HTML DOMNodelist?

Question

I tried using the following code for a HTML page, but it doesn't work. How do I retrieve and manipulate all outputted HTML elements in one page?

$doc = new DOMDocument;
$doc->load('http://localhost/foo/index.php');

$items = $doc->getElementsByTagName('img');

foreach ($items as $item) {
    echo $item->nodeValue . "\n";
}

EDIT:

$dom = new DOMDocument;
$html = 'http://localhost/foo/index.php';
$dom->loadHTML($html);
foreach ($dom->getElementsByTagName('a') as $node) {
    echo $dom->saveHtml($node), PHP_EOL;

}

The code above outputs nothing

Debugging Code:

<?php

$dom = new DOMDocument;
$html = 'http://localhost/foo/index.php';

var_dump($dom->loadHTML($html));

echo '<br />';

var_dump($dom);

echo '<br />';

var_dump($dom->saveHTML());

echo '<br />';

var_dump($dom->getElementsByTagName('a'));

echo '<br />';

foreach ($dom->getElementsByTagName('a') as $node) {

    var_dump($node);

    echo '<br />';

    var_dump( $dom->saveHtml($node) );
    echo '<br />';

}

?>

Debugging Result:

bool(true)
object(DOMDocument)#1 (0) { }
string(170) "

http://localhost/foo/index.php
"
object(DOMNodeList)#2 (0) { }

what are you trying to manipulate/output? `img` elements are empty elements, hence they dont have a nodeValue. — Gordon, Jun 16 '12 at 10:17
All elements or image elements?

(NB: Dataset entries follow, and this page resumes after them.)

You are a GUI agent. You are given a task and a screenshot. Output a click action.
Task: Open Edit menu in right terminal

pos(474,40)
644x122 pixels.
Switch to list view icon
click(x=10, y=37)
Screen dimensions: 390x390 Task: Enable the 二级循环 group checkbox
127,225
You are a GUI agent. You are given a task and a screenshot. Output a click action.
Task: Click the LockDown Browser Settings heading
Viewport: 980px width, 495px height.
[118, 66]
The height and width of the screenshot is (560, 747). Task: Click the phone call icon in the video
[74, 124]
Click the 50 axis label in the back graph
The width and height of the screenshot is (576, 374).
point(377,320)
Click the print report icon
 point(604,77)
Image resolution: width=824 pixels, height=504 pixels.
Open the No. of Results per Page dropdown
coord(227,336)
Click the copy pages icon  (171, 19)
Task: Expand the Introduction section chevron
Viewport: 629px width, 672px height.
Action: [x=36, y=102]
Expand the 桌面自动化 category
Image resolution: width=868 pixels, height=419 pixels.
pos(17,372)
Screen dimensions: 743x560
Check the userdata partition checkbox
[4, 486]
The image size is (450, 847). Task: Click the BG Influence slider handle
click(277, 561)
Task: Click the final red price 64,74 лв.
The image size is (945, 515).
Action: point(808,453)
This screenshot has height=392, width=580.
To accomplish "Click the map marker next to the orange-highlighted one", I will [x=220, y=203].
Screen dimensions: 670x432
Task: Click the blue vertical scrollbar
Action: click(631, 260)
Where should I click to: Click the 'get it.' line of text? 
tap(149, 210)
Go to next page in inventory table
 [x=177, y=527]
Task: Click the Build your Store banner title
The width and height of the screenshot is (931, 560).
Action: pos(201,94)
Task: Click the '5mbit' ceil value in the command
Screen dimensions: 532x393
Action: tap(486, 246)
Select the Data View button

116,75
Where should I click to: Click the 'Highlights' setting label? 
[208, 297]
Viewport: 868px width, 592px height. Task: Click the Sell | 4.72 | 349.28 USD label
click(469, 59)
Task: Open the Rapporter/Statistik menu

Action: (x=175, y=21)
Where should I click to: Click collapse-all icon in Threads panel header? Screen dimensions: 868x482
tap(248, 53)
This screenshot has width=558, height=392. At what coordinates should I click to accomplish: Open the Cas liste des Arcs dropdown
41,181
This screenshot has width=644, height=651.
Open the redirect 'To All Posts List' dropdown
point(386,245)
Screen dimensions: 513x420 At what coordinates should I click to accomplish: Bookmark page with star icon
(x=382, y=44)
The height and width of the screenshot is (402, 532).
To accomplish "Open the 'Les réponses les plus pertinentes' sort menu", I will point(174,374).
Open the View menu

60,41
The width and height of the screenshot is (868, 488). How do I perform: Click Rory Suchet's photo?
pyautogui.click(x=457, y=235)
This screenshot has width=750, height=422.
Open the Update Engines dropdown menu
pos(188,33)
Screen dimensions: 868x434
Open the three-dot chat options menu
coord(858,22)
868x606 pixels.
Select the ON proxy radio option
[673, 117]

And what do you want to manipulate? Changing the tagname? Removing an attribute? Changing the URL of the image? — hakre, Jun 16 '12 at 10:35
I originally only wanted to count the img tags in the page, but if you told me how to remove the attrs, change url, etc. That'd be really nice. — siaooo, Jun 16 '12 at 10:51
@MarcoLeonardoYamin all of that has been asked and answered before. See http://stackoverflow.com/questions/3820666/grabbing-the-href-attribute-of-an-a-element/3820783#3820783 and [my other DOM answers](http://stackoverflow.com/search?q=user%3A208809+DOM) for a start. — Gordon, Jun 16 '12 at 11:05
$dom = new DOMDocument; $html = 'http://localhost/foo/index.php'; $dom->loadHTML($html); foreach ($dom->getElementsByTagName('a') as $node) { echo $dom->saveHtml($node), PHP_EOL; } The code above outputs nothing — siaooo, Jun 16 '12 at 11:18
"Changing" URLs (which involves resolving to base-paths) has been discussed here: [problem with adding root path using php domdocument](http://stackoverflow.com/questions/7442292/problem-with-adding-root-path-using-php-domdocument) — hakre, Jun 16 '12 at 11:19
@MarcoLeonardoYamin: You know how you can do basic debugging? Take a look at the [`var_dump` function](http://php.net/var_dump). — hakre, Jun 16 '12 at 11:19
And in case you use a function you're not fluent with, just re-read it's manual page: http://php.net/manual/en/domdocument.loadhtml.php - *(tip)* Most manual pages have a nice "See Also" section at the end. — hakre, Jun 16 '12 at 11:24
Well, start with the first variable you use and then continue on until you find the cause of your problem. That's called debugging. You need to do that, because we can't do that "by question and answer", you need to do that on your own. — hakre, Jun 16 '12 at 11:47
@MarcoLeonardoYamin: Psst, try `var_dump($dom->saveHTML());` after the `var_dump($dom);` line as well. ;) — hakre, Jun 16 '12 at 12:02
As you can see, you did not load the document from an URL *but* you created a document that is the text of the URL. — hakre, Jun 16 '12 at 12:08
@MarcoLeonardoYamin: There is no `` element in the document at all. Your document is just this: `
http://localhost/foo/index.php
` - no `A` element at all. — hakre, Jun 16 '12 at 12:22
Maybe your question is: "How load a URL like `http://localhost/foo/index.php` as a HTML DOMDocument?" ?? — hakre, Jun 16 '12 at 12:23
Read the manual page of [`DOMDocument::loadHTML`](http://php.net/DOMDocument.loadHTML) again. It tells you it loads a string, not the URL. Then scroll down to the **See Also** part and pick the function that does what you want to do. — hakre, Jun 16 '12 at 12:36
@hakre Thank you so much for your help, I don't know how to repay you since all you did was just commenting. So, I'll take your answer as the answer then. Thanks again. — siaooo, Jun 16 '12 at 12:53
@MarcoLeonardoYamin: You're welcome. I suggest you improve your debugging skills a bit and then you'll become a master of DOMDocument. Just take a little care with the details and you're fine. — hakre, Jun 16 '12 at 13:24

score 3 · Accepted Answer · answered Jun 16 '12 at 12:20

Some DOMDocument debugging hints.

If applicable upgrade to the latest PHP 5.4 because it will give you more information on var_dump for DOMDocument and friends.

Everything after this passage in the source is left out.